__Exercise requirements__:
For the data below, restate word for word only the lines from the line containing "Given: Click the like count beside thumbs-up" through the line containing "Given: Expand Players", both ends included.

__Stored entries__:
○ ○ ○ ○

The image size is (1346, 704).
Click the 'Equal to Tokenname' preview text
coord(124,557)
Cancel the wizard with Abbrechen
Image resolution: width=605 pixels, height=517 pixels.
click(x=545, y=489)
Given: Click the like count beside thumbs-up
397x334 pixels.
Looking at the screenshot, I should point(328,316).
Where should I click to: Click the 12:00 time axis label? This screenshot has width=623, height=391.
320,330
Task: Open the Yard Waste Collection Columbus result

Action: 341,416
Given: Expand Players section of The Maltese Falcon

○ ○ ○ ○

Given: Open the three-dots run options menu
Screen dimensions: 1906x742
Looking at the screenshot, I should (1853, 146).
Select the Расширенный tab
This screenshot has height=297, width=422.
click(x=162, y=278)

○ ○ ○ ○

__Task solution__:
Given: Click the like count beside thumbs-up
397x334 pixels.
Looking at the screenshot, I should point(328,316).
Where should I click to: Click the 12:00 time axis label? This screenshot has width=623, height=391.
320,330
Task: Open the Yard Waste Collection Columbus result

Action: 341,416
Given: Expand Players section of The Maltese Falcon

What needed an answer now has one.